Richard Clyde Beech (1893–1955) was a revolutionary industrial unionist. He was the delegate for the Industrial Workers of the World (IWW) to the 2nd World Congress of the Comintern.

==Family life==
Born in Kingston upon Hull, Beech ran away to sea with his brother Charlie. The pair then travelled widely working as miners and seamen in Australia and North America. By the outbreak of war they were seamen sailing between Liverpool and the USA. Richard married Dr Moira Elizabeth Connolly in 1940, the daughter of James Connolly.
His granddaughter, Donna Dougall, was doing family research in 2010 when she discovered that she was the great granddaughter of James Connolly.

==Political activity==
Beech was a supporter of the IWW, and attended the 2nd World Congress of the Comintern as a supporter of it. This convinced him to join the Communist Party (British Section of the Third International), and he was one of its two delegates in the unity negotiations which re-established the Communist Party of Great Britain (CPGB). He served on its executive for most of 1921, while working as a travelling salesman.
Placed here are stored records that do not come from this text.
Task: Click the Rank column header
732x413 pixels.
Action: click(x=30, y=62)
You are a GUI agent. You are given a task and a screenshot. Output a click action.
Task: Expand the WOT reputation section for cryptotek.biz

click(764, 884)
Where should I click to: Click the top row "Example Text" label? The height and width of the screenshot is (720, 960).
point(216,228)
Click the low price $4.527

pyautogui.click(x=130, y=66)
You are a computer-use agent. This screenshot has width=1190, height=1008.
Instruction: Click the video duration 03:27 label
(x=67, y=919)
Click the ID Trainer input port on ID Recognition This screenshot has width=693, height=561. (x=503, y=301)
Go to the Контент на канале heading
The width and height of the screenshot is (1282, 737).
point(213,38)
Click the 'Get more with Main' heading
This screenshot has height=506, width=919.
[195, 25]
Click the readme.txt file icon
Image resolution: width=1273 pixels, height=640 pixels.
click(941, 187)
During the mid-1920s, Beech devoted much of his time to the National Minority Movement, in this capacity he chaired a public meeting held during the unofficial 1925 sailors strike. In 1927, he and Harry Pollitt were co-defendants in a case brought by the National Union of Seamen. However, he objected to Trotsky's expulsion from the Communist Party of the Soviet Union. He contacted James P. Cannon, who was forming the Trotskyist Communist League of America, and began selling its newspaper, The Militant, in the UK. He wrote for the Militant under the pseudonym 'Black Diamond'. Beech subsequently corresponded with Leon Trotsky until 1931 and from time to time helped Trotkyists in Britain.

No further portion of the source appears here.